I know that the tongue met was kinda funny, but its death shows that MDX worked and that my immune system recognized cancer cells and killed them. So what we are hoping for is that I do the Avastin treatment, all my mets respond, and that MDX is flexible enough to allow me back on the trial since I had such a dramatic response.

I’ll know more next week after my appointments.

The docs are all frustrated with my immune system being so weakened by Decadron since I was on the road to NED. So they will be aggressive with the treatments and try to get me back on MDX-1106 once again.
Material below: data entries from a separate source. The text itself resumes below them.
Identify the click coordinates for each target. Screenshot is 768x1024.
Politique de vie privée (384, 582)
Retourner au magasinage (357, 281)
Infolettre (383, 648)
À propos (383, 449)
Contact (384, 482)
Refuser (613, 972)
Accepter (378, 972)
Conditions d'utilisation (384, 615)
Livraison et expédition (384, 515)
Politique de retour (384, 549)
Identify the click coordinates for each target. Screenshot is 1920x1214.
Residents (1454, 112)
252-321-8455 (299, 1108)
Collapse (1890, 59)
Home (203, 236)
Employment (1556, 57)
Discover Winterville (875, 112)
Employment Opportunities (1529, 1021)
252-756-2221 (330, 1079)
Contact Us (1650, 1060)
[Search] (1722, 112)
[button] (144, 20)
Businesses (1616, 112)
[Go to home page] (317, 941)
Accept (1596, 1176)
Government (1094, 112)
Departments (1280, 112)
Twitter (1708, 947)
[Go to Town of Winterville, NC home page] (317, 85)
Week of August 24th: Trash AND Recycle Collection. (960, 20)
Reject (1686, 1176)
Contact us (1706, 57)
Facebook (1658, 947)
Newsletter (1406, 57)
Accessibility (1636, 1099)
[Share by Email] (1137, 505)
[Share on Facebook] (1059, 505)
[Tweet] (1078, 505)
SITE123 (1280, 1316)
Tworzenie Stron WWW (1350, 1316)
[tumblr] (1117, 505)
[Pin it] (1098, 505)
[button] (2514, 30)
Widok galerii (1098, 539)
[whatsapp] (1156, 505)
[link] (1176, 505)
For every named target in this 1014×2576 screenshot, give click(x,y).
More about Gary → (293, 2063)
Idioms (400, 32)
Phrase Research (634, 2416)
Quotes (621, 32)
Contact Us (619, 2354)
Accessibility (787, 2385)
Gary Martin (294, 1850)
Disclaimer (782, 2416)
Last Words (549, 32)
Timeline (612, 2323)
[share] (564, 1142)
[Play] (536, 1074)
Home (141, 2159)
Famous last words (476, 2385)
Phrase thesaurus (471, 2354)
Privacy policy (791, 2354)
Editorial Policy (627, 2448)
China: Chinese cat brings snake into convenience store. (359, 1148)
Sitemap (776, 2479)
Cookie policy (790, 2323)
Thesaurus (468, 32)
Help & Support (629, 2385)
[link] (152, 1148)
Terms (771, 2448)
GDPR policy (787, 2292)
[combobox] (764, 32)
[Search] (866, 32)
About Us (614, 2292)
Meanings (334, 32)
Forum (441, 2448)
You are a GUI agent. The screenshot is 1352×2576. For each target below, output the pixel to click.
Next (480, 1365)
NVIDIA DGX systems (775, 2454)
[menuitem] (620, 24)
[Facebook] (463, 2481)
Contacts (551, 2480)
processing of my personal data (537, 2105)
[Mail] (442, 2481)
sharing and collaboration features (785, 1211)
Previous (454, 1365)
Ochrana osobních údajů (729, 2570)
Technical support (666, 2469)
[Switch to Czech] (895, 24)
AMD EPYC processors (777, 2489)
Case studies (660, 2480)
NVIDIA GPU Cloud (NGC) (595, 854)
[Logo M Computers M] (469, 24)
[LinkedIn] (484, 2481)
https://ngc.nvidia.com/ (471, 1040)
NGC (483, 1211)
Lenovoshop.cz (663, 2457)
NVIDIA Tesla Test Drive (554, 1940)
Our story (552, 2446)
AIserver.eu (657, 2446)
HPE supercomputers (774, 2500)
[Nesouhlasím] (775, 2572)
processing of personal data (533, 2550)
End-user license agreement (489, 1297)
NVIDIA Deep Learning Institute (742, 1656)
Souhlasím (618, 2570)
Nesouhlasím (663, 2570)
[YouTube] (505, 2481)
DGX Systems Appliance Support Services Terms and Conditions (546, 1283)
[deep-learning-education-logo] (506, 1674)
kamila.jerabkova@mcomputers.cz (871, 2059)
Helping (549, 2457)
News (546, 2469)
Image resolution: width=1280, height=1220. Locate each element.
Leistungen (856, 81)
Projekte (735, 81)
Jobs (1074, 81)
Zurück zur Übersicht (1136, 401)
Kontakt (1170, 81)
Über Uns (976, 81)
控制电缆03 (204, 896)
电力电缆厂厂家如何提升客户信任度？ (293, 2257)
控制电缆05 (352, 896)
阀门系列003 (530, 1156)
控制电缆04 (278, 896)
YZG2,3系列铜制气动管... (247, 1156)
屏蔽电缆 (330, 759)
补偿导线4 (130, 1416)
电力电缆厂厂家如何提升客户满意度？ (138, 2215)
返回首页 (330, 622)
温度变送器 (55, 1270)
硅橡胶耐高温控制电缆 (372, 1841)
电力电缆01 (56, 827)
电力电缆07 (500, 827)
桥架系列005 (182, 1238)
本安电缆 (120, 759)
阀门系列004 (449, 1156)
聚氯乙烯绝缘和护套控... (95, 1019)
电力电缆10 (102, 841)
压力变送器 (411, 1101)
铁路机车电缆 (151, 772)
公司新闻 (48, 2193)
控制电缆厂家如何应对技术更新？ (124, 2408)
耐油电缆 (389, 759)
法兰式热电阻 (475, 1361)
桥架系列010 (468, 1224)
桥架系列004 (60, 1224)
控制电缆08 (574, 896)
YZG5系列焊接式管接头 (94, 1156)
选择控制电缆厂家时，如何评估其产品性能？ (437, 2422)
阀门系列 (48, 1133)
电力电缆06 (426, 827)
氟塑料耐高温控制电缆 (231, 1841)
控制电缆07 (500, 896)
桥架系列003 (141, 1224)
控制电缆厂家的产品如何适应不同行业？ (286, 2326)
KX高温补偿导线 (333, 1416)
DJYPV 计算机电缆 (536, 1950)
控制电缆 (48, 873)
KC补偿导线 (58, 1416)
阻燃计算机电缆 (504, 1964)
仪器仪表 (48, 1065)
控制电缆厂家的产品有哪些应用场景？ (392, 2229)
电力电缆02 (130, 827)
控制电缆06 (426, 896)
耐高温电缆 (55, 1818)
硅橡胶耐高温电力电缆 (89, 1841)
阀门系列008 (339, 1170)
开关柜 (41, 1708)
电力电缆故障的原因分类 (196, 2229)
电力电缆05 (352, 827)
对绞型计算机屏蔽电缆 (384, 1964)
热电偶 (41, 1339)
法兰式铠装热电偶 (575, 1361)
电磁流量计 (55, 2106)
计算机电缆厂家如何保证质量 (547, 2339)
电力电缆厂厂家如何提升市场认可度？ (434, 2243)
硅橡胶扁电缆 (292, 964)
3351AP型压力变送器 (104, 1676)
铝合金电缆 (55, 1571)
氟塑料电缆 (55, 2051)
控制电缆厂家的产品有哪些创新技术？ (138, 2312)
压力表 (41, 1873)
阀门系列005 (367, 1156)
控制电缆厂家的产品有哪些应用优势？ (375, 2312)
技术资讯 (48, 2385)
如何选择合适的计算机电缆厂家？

Next steps: a) Cyberknife the new brain met b) Get the Avastin for brain swelling, any hidden brain mets c) Hope the Avastin kills the two lung mets d) get back on the MDX-1106 trial and finally get off the Decadron once and for all.

I don’t hate my cancer but I am ready to kill off this damned steroid.

Thank you for all the kind words and support. They mean much to me.

PS – Apologies if this post is flaky in spots– I just started typing and writing a couple of days ago. This swelling has pushed on a place where interpretation of language is affected. Also, the palinopsia… but on the bright side it only took me two hours to make this entry 😉 Oh, and I can’t see fully yet out of my right eye. I see two thirds of this sentence, for example.